When hotel magnate J.W. Marriott Jr. was recently interviewed by the New York Times, it struck me that, throughout his career, Marriott has been implementing a method of leadership that is very similar to the Decision Maker Approach. Marriott describes how he learned the power of asking others for advice as a young adult during an influential encounter with President Dwight Eisenhower. In Marriott’s words:
So here’s the president and the secretary of agriculture, here’s my father [J.W. Marriott, founder of the hotel chain], and here I am. They wanted to take Ike to shoot some quail, but it was cold and the wind was blowing like crazy. My dad said, “Should we go and shoot quail or should we stand by the fire?”
And Eisenhower turned around and he looked at me and he said, “What do you think we should do?”
That made me realize how he got along with de Gaulle, Churchill, Roosevelt and others–by including them in the decision and asking them what they thought. So I tried to adopt that style of management as I progressed in life, by asking my people “What do you think?”
As anybody who has read The Decision Maker can guess, these are two textbook examples of the all-important Advice Process. As the leader of the free world, President Eisenhower didn’t need anybody’s help in figuring out how to spend his free day. But, in just a couple seconds of conversation, he made a potential outsider feel like a vital part of the conversation, making an indelible impression on the young businessman. While others might not remember their conversations with us as vividly as they might remember conversations they had with the President of the United States, leaders at all levels of any size company can always make that outsider, that potentially disengaged employee, a vital part of the conversation and decision-making process. Marriott Jr. sums up this philosophy eloquently:
The four most important words in the English language are, “What do you think?” Listen to your people and learn.

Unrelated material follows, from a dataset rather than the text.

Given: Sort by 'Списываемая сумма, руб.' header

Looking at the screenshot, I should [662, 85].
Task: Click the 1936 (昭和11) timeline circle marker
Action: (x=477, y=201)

Of course, as anybody who has read The Decision Maker also knows that Marriott Jr. is not following the most crucial step on the decision-maker process: allowing people at all levels of the company not just to give their advice, but allowing them to actually make the crucial decisions that will move the company forward. I’d imagine that the people who work with J.W. Marriott Jr. find him a lot more approachable than a typical business leader, who will exert a tight-fisted monopoly on every element of important decisions. But I’d bet that Marriott Jr. would find his people even more engaged, collaborative, creative, and productive if they weren’t just asked for advice but empowered to make decisions.